Text extract ->
Chantal Lefebvre (born June 5, 1977) is a Canadian former competitive ice dancer. With Michel Brunet, she is the 1999 Four Continents silver medallist and four-time Canadian silver medallist. With Justin Lanning, she is the 2000 Nebelhorn Trophy champion.

Career 
Lefebvre skated with Patrice Lauzon early in her career. They placed fourth at the 1994 World Junior Championships.

From 1995 to 1999, Lefebvre competed with Michel Brunet. They were selected to represent Canada at the 1998 Winter Olympics and finished 19th. They won silver at the 1999 Four Continents, in addition to four Canadian national silver medals. Brunet retired from competition in 1999.

Lefebvre teamed up with Justin Lanning in October 1999. They won gold at the 2000 Nebelhorn Trophy and bronze at the 2001 Finlandia Trophy. They were coached by Kelly Johnson, David Islam, and Pavol Porac.

Dataset rows ->

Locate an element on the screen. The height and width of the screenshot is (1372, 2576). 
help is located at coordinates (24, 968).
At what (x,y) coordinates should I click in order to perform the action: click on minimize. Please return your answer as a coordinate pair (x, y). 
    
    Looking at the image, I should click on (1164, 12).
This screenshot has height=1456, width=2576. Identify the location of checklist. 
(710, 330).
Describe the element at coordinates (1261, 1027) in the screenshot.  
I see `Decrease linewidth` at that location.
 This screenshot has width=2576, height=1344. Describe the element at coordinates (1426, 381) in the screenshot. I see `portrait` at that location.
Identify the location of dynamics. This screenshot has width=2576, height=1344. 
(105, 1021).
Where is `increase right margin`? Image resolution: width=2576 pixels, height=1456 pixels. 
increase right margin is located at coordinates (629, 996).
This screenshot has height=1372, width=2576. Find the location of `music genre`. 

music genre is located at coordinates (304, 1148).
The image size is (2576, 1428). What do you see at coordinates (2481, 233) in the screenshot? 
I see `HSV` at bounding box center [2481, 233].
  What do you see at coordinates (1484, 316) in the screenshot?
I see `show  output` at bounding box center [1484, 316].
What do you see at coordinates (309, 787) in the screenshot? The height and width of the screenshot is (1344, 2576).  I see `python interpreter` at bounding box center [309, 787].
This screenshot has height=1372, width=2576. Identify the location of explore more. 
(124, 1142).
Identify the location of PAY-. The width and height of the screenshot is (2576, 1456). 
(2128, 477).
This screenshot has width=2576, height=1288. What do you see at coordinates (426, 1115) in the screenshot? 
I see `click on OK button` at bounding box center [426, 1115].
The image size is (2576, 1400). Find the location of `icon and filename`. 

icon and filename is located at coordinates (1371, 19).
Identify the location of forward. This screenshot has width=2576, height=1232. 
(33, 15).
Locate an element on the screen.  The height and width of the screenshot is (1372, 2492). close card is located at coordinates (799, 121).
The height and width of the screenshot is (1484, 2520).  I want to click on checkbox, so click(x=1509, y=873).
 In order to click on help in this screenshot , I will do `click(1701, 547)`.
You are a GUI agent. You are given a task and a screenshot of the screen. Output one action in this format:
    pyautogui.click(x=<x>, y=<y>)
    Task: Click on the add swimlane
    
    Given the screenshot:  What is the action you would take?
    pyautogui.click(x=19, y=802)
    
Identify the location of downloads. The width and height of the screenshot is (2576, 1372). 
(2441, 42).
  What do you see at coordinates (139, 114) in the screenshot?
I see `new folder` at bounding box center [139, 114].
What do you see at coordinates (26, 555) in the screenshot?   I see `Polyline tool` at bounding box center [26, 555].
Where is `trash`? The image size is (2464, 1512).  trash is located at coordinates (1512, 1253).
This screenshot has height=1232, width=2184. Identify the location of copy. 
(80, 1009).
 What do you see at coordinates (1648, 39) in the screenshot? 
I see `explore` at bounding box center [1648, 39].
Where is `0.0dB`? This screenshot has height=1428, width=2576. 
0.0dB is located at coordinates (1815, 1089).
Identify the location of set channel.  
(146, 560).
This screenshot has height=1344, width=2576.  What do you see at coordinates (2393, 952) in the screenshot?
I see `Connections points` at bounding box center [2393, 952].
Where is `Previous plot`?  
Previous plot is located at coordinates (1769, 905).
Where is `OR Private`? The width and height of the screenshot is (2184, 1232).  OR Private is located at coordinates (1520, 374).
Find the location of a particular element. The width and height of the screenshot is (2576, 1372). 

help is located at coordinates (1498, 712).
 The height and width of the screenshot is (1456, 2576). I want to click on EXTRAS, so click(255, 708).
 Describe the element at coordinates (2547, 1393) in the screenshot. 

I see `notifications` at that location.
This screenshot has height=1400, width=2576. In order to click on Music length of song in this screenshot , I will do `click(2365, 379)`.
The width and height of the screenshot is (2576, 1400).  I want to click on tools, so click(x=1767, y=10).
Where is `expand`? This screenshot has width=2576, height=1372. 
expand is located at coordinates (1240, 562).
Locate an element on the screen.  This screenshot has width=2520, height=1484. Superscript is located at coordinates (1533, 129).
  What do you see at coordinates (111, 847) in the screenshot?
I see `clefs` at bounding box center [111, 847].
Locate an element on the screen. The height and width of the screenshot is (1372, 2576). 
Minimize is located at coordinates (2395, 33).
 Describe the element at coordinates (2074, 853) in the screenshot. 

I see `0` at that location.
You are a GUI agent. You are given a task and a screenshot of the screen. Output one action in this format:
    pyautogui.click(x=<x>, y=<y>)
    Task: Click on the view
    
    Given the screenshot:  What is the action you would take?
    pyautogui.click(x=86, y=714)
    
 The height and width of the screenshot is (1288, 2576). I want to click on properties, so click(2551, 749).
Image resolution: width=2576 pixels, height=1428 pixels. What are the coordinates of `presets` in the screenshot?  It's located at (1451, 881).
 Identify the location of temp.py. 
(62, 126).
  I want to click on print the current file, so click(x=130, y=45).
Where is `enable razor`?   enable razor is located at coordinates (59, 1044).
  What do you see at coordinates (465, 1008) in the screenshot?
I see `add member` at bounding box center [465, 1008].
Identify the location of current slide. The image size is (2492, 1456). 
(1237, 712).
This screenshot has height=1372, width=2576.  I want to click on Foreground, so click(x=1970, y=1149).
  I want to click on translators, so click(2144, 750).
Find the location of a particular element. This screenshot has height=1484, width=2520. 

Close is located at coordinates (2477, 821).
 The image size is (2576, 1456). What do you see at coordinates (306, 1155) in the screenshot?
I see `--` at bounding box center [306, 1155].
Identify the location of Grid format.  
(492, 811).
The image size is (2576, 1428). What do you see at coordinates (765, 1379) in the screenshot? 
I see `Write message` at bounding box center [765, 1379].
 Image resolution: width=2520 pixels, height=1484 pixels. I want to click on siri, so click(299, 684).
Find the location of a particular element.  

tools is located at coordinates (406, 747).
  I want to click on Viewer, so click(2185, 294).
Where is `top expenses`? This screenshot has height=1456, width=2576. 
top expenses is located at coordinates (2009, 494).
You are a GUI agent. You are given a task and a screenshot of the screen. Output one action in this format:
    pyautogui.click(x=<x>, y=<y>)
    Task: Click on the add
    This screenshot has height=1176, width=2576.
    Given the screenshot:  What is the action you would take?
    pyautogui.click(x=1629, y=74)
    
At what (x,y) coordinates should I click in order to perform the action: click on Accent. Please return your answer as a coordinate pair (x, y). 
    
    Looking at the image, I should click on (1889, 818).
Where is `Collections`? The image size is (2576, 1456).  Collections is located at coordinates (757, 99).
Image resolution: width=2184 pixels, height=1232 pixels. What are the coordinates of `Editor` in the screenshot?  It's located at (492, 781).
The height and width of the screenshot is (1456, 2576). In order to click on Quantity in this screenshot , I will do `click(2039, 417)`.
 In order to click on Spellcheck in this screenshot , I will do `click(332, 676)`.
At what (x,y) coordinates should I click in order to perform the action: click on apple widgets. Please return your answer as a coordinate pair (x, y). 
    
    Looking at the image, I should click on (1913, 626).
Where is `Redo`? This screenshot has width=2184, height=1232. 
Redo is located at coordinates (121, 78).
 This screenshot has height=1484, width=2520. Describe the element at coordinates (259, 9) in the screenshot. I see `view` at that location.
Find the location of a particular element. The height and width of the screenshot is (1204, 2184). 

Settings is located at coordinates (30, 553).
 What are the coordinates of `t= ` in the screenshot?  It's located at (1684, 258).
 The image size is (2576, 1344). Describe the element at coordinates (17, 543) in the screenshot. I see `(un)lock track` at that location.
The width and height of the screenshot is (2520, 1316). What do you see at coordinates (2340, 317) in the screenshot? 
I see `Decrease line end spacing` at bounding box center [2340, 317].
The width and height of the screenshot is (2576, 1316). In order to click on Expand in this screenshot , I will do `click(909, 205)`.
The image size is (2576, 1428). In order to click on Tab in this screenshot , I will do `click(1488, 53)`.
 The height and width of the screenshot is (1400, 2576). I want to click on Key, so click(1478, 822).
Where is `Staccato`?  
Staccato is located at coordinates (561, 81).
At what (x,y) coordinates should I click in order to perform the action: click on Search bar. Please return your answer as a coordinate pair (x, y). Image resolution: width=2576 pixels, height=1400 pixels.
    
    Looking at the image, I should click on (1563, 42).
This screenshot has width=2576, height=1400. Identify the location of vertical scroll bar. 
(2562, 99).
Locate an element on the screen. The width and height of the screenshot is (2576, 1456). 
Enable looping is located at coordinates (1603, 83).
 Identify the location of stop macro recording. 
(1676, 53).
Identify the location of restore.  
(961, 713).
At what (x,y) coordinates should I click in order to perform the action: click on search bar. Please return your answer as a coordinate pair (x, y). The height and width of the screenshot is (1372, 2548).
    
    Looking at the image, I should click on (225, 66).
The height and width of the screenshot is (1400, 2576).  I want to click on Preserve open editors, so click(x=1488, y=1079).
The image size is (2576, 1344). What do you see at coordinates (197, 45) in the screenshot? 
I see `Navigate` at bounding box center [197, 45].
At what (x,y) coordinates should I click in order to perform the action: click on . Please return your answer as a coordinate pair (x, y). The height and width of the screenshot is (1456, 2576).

Aim 1 -> Quote the Chantal Lefebvre article from "From 1995 to" to "and Pavol Porac.".
Aim 2 -> Continue the Chantal Lefebvre article from its final sentence onward.
The lines above come from a separate source.

Result 1 ->
From 1995 to 1999, Lefebvre competed with Michel Brunet. They were selected to represent Canada at the 1998 Winter Olympics and finished 19th. They won silver at the 1999 Four Continents, in addition to four Canadian national silver medals. Brunet retired from competition in 1999.

Lefebvre teamed up with Justin Lanning in October 1999. They won gold at the 2000 Nebelhorn Trophy and bronze at the 2001 Finlandia Trophy. They were coached by Kelly Johnson, David Islam, and Pavol Porac.

Result 2 ->
Lefebvre teamed up with Arseni Markov in 2003. However, Markov was unable to compete internationally for Canada until 2005 because ISU regulations mandated a two-year wait when changing countries. Lefebvre and Markov placed 4th at the 2006 Four Continents and won two Canadian national bronze medals. After the 2005–06 season, they changed coaches from Nikolai Morozov and Shae-Lynn Bourne to Elise Hamel and Tyler Myles. Lefebvre and Markov announced their retirement from competitive skating on July 20, 2007. They intended to coach and choreograph.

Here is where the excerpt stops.